EXERCISE AIM = Every line of the listing below is to be duplicated exactly, with the pictures left out.

DATA SHOWN =

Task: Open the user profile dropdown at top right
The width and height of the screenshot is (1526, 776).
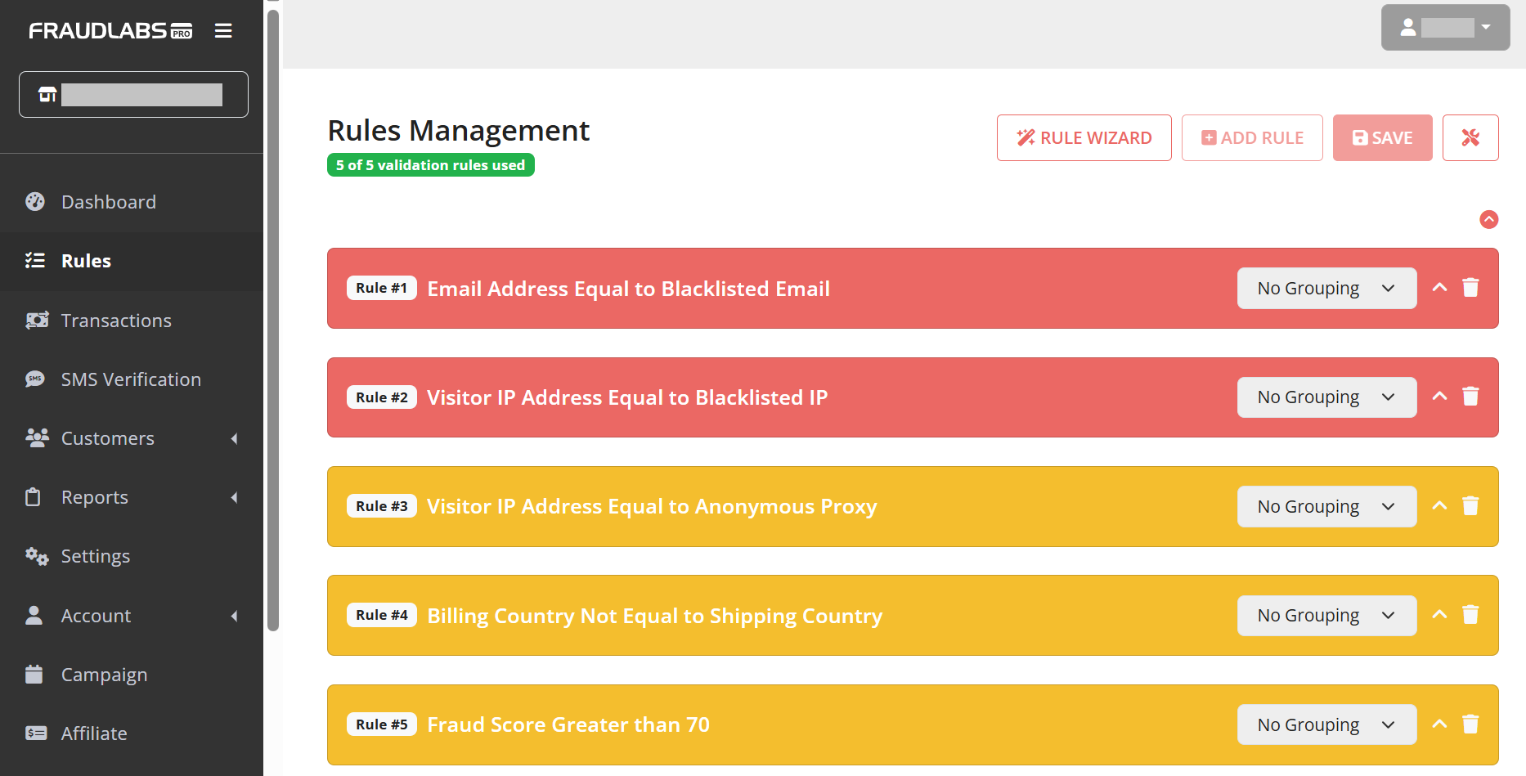Action: pyautogui.click(x=1445, y=27)
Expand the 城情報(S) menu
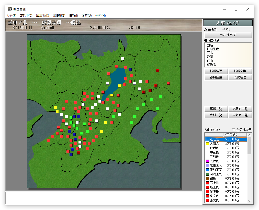This screenshot has height=210, width=259. click(59, 16)
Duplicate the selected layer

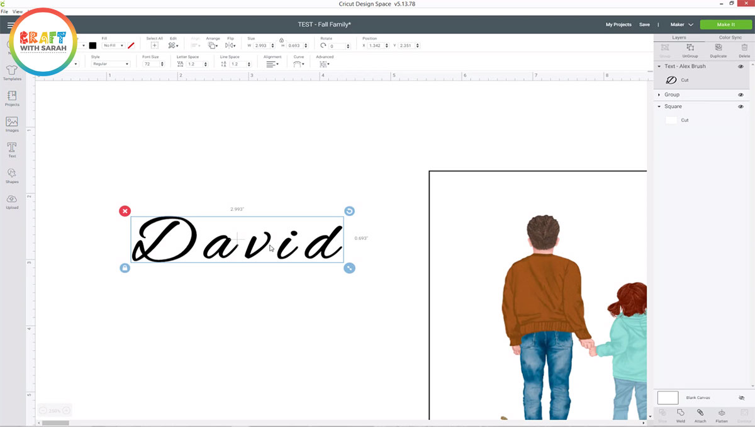click(718, 50)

ANSWER SECTION =
Task: Open the user profile dropdown at top right
The width and height of the screenshot is (1526, 776).
Action: pyautogui.click(x=1445, y=27)
Expand the 城情報(S) menu
This screenshot has height=210, width=259. click(59, 16)
Duplicate the selected layer

click(718, 50)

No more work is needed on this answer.